> [Activity]:
The answer should match the entries below word for word, minus their pictures.

[Stored data]
========

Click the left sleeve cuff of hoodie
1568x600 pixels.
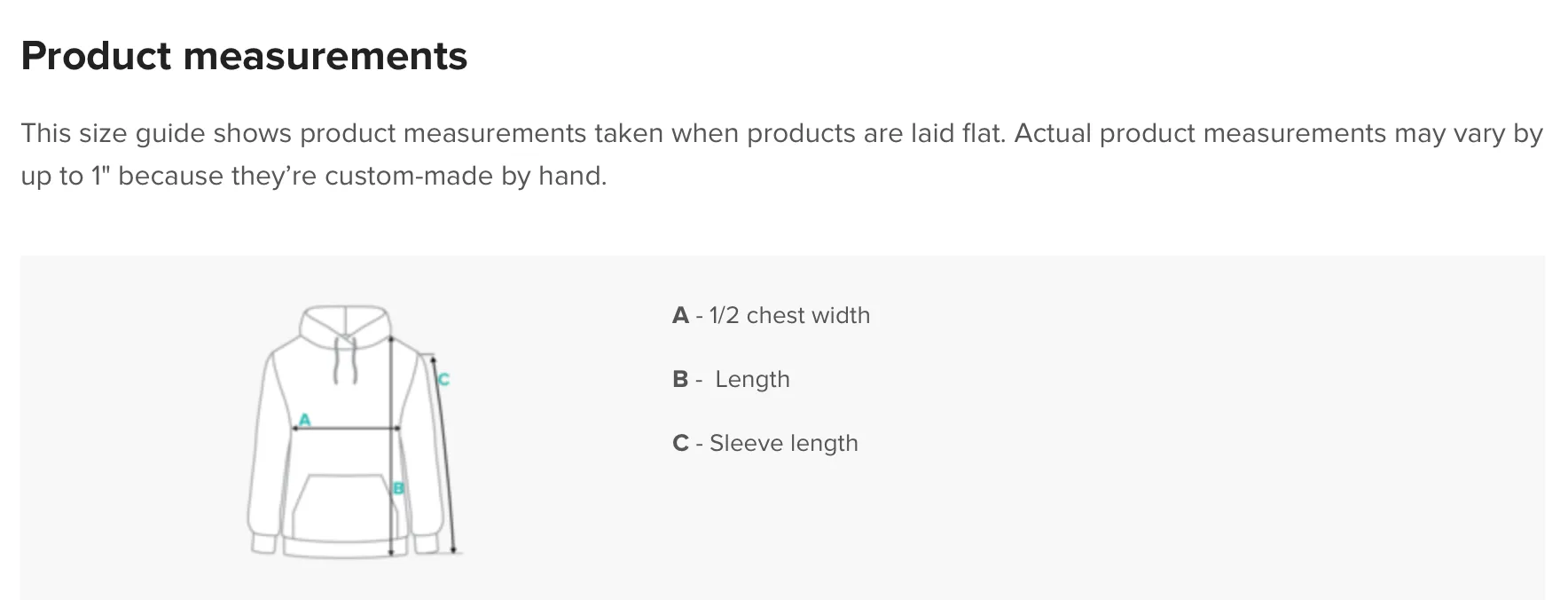tap(263, 543)
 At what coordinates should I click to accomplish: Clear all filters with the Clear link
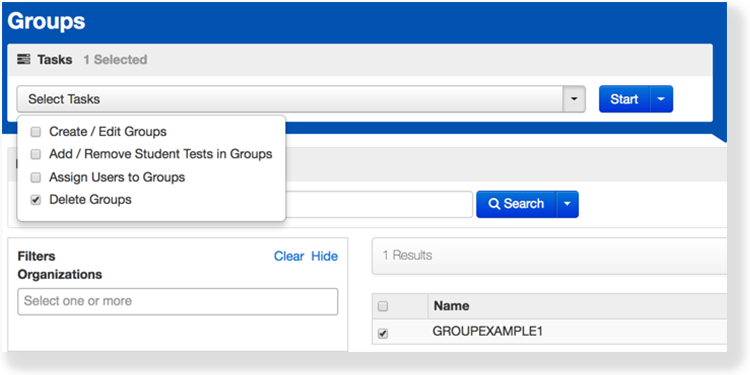click(289, 256)
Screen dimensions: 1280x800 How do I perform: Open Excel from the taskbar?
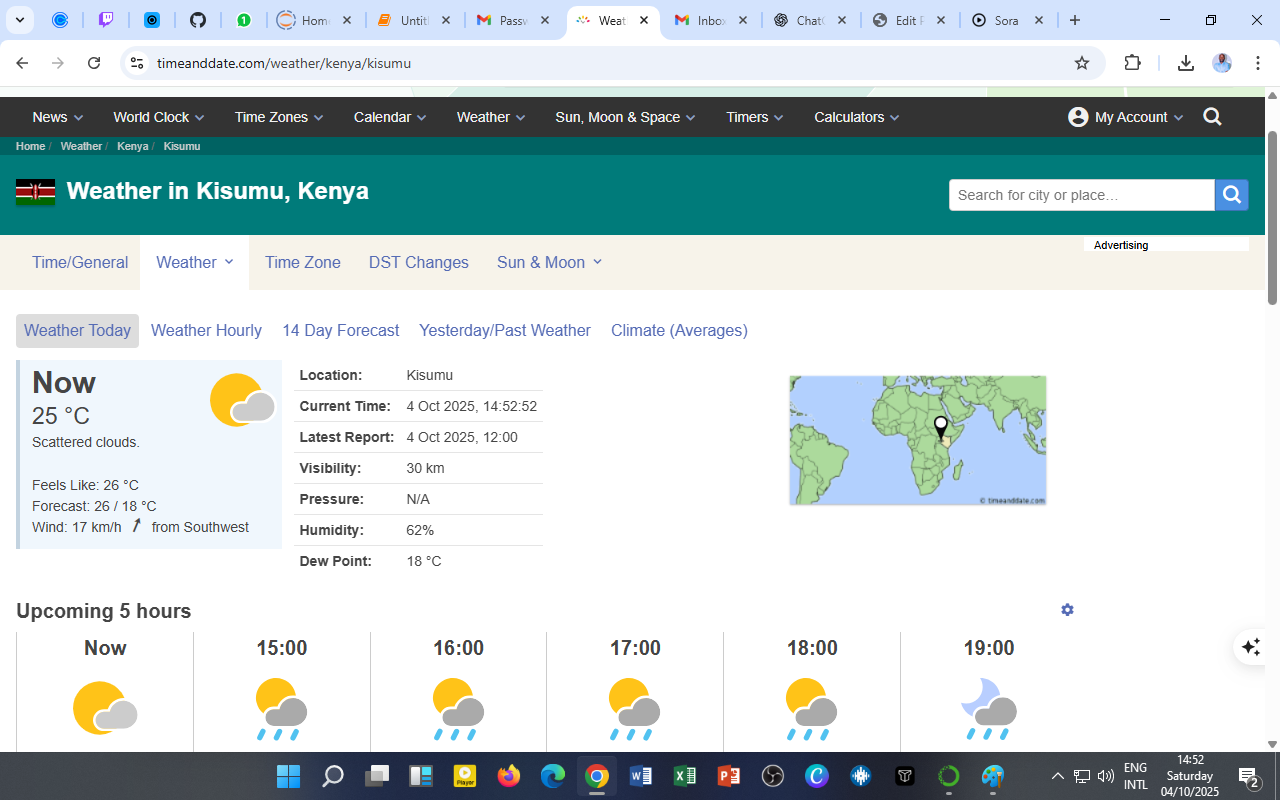pos(685,776)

========

> [Response for this exercise]:
Click the left sleeve cuff of hoodie
1568x600 pixels.
tap(263, 543)
 At what coordinates should I click to accomplish: Clear all filters with the Clear link
click(289, 256)
Screen dimensions: 1280x800 How do I perform: Open Excel from the taskbar?
pos(685,776)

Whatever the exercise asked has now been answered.